Wherever I am, I need to make the most of it. And I'm in Seattle right now. It isn't the promised land. It's home just like Horizon City was home.

...

I tired to draw, but the lines never really came together on the page well enough. I never learned to feel the depth of objects. I never even attempted to learn to manage color and value. 

Writing never brought me much in the real world; it only shaped my internal world. It has always been too fragmented. Separate characters never fully developed any sort of meaningful depth.

My academics were always weak. I never learned how to juggle my individual thoughts with telling professors what they needed to hear. I never felt the need to strive for perfect scores. 

I had my hands in too many baskets. It hurt too much to stay stuck with one thing. It always felt like too much of a sacrifice.

A ghost (and I'm not sure which one) says, "Blow its fucking brains out." 

It means for me to kill my stillborn dreams of being a writer/philosophy/artist-type.

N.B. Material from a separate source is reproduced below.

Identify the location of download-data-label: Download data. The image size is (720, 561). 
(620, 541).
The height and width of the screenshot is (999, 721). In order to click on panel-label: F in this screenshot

My half-desire (my day dream) to be a writer was probably never a true desire. I think it was founded on the wrong ground—to egotistical or rooted in emotional infantilism, needing to feel special.

...

—Not Navel Gazing. Not Solipsism.—Not Working for Them. Not Doing it for Them—

Suppose a man is put into solitary confinement. Then suppose that he has a wonderful time in his cell because he sees a tremendous inner cosmos: dramas unfold before his eyes, great beauty visits him, and the sweetest music plays.

When he leaves his cell, he is totally unable to describe the pleasurable and profound experience. Moreover, he wishes to go back to his lonely cell. 

That is sad solipsism. It is madness. It is not good; I take this last fact gratis.

Next, imagine a movie star that is known across the world and has brought joy to many people. Wherever they go, their charisma brightens people's days. They create value in others. But now suppose the movie star is sad and broken inside. 

It is not good; it is alienation and lacking in integrity.

Profoundness-in-obscurity and Hollowness-in-prominence.